I don’t think foreman_hooks was designed as something async. It’s designed to run something synchronous. I wouldn’t be surprised if it waited for all children and didn’t properly support forking off new processes.
As for closing stdin/stdout/stderr, I see you are using =None in the example. That doesn’t work. I haven’t seen your updated code, but perhaps using /dev/null would be better?
Thanks for the tip, but it didn’t appear to change anything. I’m considering going route of writing a plugin instead, but my Ruby skills aren’t great.
@lzap, is there any rough timeline on foreman_webhooks you mentioned? Just trying to determine if it’s worth pursuing getting this worth working with foreman_hooks or not.
[Unit]
Description=Echo server service
[Service]
ExecStart=/path/to/echo.py
StandardInput=socket
And /path/to/echo.py
#!/usr/bin/python
from time import sleep
import sys
sys.stdout.write(sys.stdin.readline().strip().upper() + 'rn')
sys.stdin.close()
sleep(10)
# Do other work
Then running systemctl daemon-reload && systemctl enable --now echo.socket will start the socket and let it listen on /run/echo.sock.

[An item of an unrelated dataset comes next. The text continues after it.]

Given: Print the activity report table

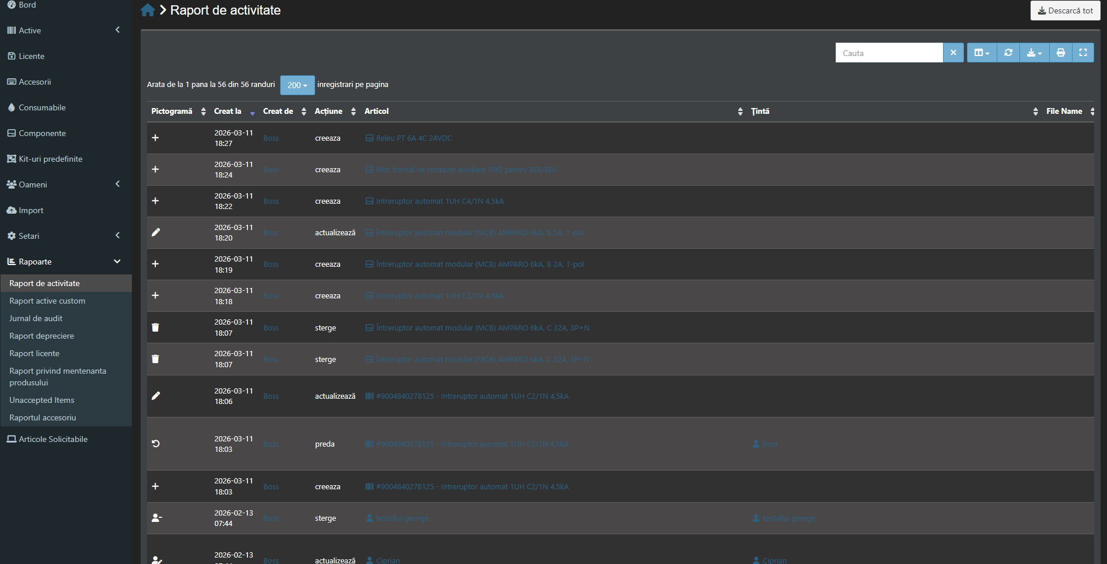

You should confirm it’s there with ls -l /run/echo.sock and that it’s owned by Foreman with mode 0600.
Now you can write to it:
echo test | socat - /run/echo.sock
You should note that echo.py sticks around for 10 seconds and you can launch multiple processes. This is fairly trivial job queuing, but probably sufficient for your use case. The original hook is closed fast and the actual work happens in the background.
Maybe a FIFO socket works better:
Note that example also writes the output to the journal rather than on the socket, which may be much better.
This post may not work entirely, but should at least guide you to a working solution without having to wait for and set up webhooks.
Also interesting is that you can run the socket under one user but the service as another. That can give you proper isolation and sandboxing.
Keep in mind if you have SELinux turned on (enforcing) foreman domain will not be allowed to connect to a socket. You need to add a rule to allow this.